▸ ЗАДАНИЯ
1. Продублируйте из фрагмента об элейцах отрывок, начиная со слов «Элейцы учили о» и заканчивая словами «смысл и содержание.» включительно.
2. Что, согласно фрагменту об элейцах, возникает вместо древней мифологии?

▸ ФРАГМЕНТ ТЕКСТА
·····
Элейцы учили о том, что чувственный материальный мир находится в состоянии вечной текучести, которая не дает возможности фиксировать вещи в их полной определенности и разграниченности. Каждая вещь, становясь в каждое новое мгновение все иной и иной вещью, согласно их учению, не дает никакой возможности схватить ее как целое и как-нибудь наименовать. В связи с этим для познания мира мало одних смутных, неустойчивых ощущений, необходимы еще элементы разума, которые улавливали бы в неустойчивых процессах чувственного мира также и нечто устойчивое, постоянное, нечто такое, что можно было бы назвать словом и зафиксировать его определенный смысл и содержание.
Благодаря элейцам философия познала первые восторги абстрагирующего мышления. Вместе с тем разделение мышления и ощущения вело к падению мифологии, отходу от нее как от единственно возможного мировоззрения. Поскольку же мышление и ощущение относятся здесь к одному и тому же предмету, а именно к материальному и чувственно данному космосу, постольку вместо исконной нераздельности того и другого рождается тенденция к сознательному и намеренному их воссоединению. Так вместо древней мифологии возникают поэзия и художественное мировоззрение.
·····
▸ ДАННЫЕ
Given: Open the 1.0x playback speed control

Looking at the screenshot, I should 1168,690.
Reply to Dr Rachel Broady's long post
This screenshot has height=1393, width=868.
·····
▸ ОТВЕТЫ К ЗАДАНИЯМ
1.
Элейцы учили о том, что чувственный материальный мир находится в состоянии вечной текучести, которая не дает возможности фиксировать вещи в их полной определенности и разграниченности. Каждая вещь, становясь в каждое новое мгновение все иной и иной вещью, согласно их учению, не дает никакой возможности схватить ее как целое и как-нибудь наименовать. В связи с этим для познания мира мало одних смутных, неустойчивых ощущений, необходимы еще элементы разума, которые улавливали бы в неустойчивых процессах чувственного мира также и нечто устойчивое, постоянное, нечто такое, что можно было бы назвать словом и зафиксировать его определенный смысл и содержание.

2. Поэзия и художественное мировоззрение.